═══ Input for this task ═══

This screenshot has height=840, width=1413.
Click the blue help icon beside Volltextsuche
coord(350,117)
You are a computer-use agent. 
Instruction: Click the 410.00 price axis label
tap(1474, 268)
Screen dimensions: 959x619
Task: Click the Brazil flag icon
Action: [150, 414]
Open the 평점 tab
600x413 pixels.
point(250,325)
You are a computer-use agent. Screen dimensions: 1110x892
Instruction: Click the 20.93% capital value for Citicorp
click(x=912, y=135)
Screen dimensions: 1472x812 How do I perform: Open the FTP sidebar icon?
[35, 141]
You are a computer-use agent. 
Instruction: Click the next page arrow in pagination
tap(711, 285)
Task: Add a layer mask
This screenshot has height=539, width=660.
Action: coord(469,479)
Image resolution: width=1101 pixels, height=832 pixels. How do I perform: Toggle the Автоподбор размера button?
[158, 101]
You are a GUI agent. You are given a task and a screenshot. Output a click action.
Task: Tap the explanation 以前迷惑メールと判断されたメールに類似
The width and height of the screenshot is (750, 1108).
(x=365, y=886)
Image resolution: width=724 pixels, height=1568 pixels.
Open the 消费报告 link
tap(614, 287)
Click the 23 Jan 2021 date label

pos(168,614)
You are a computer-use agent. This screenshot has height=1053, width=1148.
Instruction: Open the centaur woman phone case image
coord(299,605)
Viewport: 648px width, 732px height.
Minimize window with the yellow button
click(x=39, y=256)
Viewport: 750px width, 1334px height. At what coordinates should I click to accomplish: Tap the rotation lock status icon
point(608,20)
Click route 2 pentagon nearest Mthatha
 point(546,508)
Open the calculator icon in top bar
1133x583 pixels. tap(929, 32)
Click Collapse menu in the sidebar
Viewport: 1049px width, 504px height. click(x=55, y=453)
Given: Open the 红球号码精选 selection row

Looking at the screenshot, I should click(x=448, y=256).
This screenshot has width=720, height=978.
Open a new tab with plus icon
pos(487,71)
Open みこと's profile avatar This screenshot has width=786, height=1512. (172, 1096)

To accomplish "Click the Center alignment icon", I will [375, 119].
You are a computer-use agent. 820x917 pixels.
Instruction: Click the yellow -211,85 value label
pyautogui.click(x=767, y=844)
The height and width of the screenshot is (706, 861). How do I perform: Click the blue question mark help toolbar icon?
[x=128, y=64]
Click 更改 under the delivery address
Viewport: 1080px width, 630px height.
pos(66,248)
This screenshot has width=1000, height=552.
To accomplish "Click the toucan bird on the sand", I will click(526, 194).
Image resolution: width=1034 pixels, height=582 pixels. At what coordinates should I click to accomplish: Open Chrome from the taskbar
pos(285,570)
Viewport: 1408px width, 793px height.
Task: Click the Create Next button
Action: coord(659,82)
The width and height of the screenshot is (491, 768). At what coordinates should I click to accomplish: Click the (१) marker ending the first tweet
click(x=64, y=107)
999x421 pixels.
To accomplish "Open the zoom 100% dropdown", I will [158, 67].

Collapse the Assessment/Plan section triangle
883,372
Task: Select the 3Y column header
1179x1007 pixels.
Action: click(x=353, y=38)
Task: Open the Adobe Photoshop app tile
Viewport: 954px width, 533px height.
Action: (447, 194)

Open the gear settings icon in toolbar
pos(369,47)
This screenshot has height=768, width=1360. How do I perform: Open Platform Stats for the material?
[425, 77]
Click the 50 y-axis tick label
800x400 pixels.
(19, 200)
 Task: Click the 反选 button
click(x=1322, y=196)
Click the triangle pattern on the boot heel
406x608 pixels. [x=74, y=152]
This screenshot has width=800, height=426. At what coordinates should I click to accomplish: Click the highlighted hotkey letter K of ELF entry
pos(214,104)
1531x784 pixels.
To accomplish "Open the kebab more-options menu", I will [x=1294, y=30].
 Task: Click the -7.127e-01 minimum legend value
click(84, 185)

═══

Task to carry out: Find the line with "Open the gear settings icon in toolbar" in the listing above, then write out that line and each remaining line exactly, with no other text.

Response to this task:
Open the gear settings icon in toolbar
pos(369,47)
This screenshot has height=768, width=1360. How do I perform: Open Platform Stats for the material?
[425, 77]
Click the 50 y-axis tick label
800x400 pixels.
(19, 200)
 Task: Click the 反选 button
click(x=1322, y=196)
Click the triangle pattern on the boot heel
406x608 pixels. [x=74, y=152]
This screenshot has width=800, height=426. At what coordinates should I click to accomplish: Click the highlighted hotkey letter K of ELF entry
pos(214,104)
1531x784 pixels.
To accomplish "Open the kebab more-options menu", I will [x=1294, y=30].
 Task: Click the -7.127e-01 minimum legend value
click(84, 185)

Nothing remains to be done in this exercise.